2286. Continents have a colder atmosphere than islands situated in the same degree of latitude; and countries lying to the windward of the superior classes of mountains, or forests, are warmer than those which are to the leeward. Earth always possessing a certain degree of moisture, has a greater capacity to receive and retain heat than sand or stones, the latter therefore are heated and cooled with more rapidity: it is from this circumstance that the intense heats of Africa and Arabia, and the cold of Terra del Fuego, are derived. The temperature of growing vegetables changes very gradually; but there is a considerable evaporation from them: if those exist in great numbers, and congregated, or in forests, their foliage preventing the rays of the sun from reaching the earth, it is perfectly natural that the immediate atmosphere must be greatly affected by the ascent of chilled vapors.

2287. Our next object is the ascent and descent of water: the principal appearances of this element are vapor, clouds, dew, rain, frost, hail, snow, and ice.

2288. Vapor is water rarefied by heat, in consequence of which becoming lighter than the atmosphere, it is raised considerably above the surface of the earth, and afterwards by a partial condensation forms clouds.

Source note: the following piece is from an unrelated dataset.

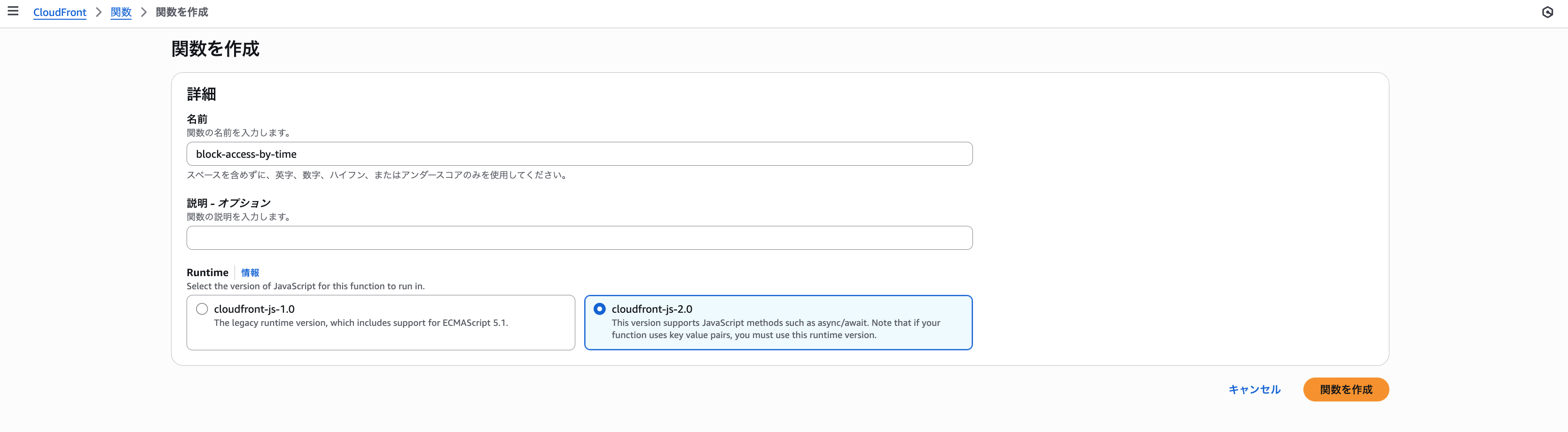Click the 詳細 section heading
Viewport: 1568px width, 432px height.
pyautogui.click(x=202, y=94)
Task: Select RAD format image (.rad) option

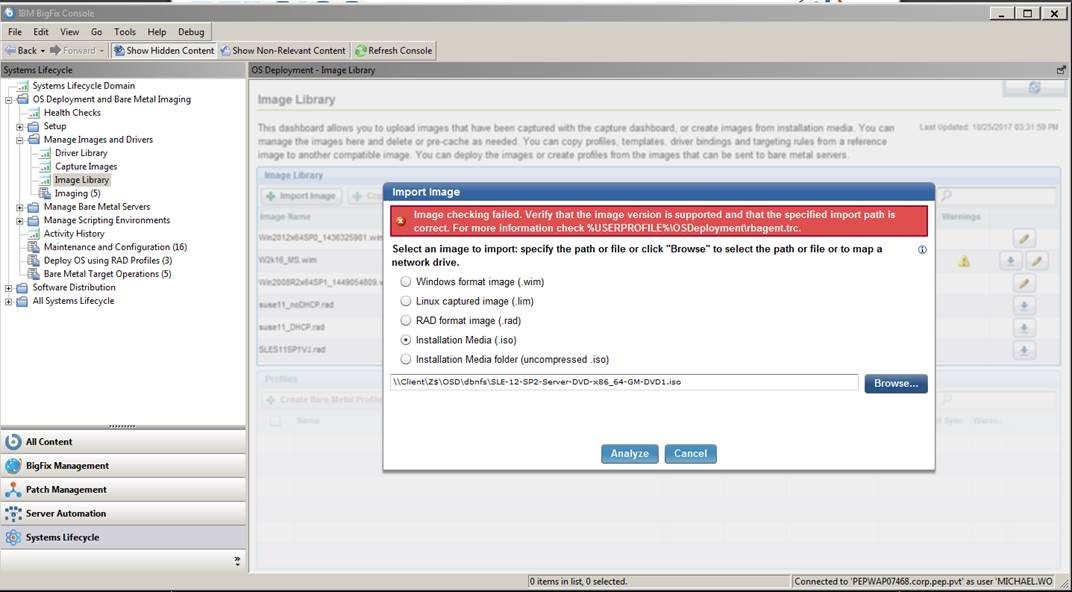Action: click(406, 321)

It differs from exhalation, which is properly a dispersion of dry particles from a body. When water is heated to 212° it boils, and is rapidly converted into steam; and the same change takes place in much lower temperatures; but in that case the evaporation is slower, and the elasticity of the steam is smaller. As a very considerable proportion of the earth's surface is covered with water, and as this water is constantly evaporating and mixing with the atmosphere in the state of vapor, a precise determination of the rate of evaporation must be of very great importance in meterology. Evaporation is confined entirely to the surface of the water; hence it is, in all cases, proportional to the surface of the water exposed to the atmosphere. Much more vapor of course rises in maritime countries or those interspersed with lakes, than in inland countries. Much more vapor rises during hot weather than during cold: hence the quantity evaporated depends in some measure upon temperature. The quantity of vapor which rises from water, even when the temperature is the same, varies according to circumstances. It is least of all in calm weather, greater when a breeze blows, and greatest of all with a strong wind. From experiments, it appears, that the quantity of vapor raised annually at Manchester is equal to about 25 inches of rain. If to this we add five inches for the dew, with Dalton, it will make the annual evaporation 30 inches. Now, if we consider the situation of England, and the greater quantity of vapor raised from water, it will not surely be considered as too great an allowance, if we estimate the mean annual evaporation over the whole surface of the globe at 35 inches.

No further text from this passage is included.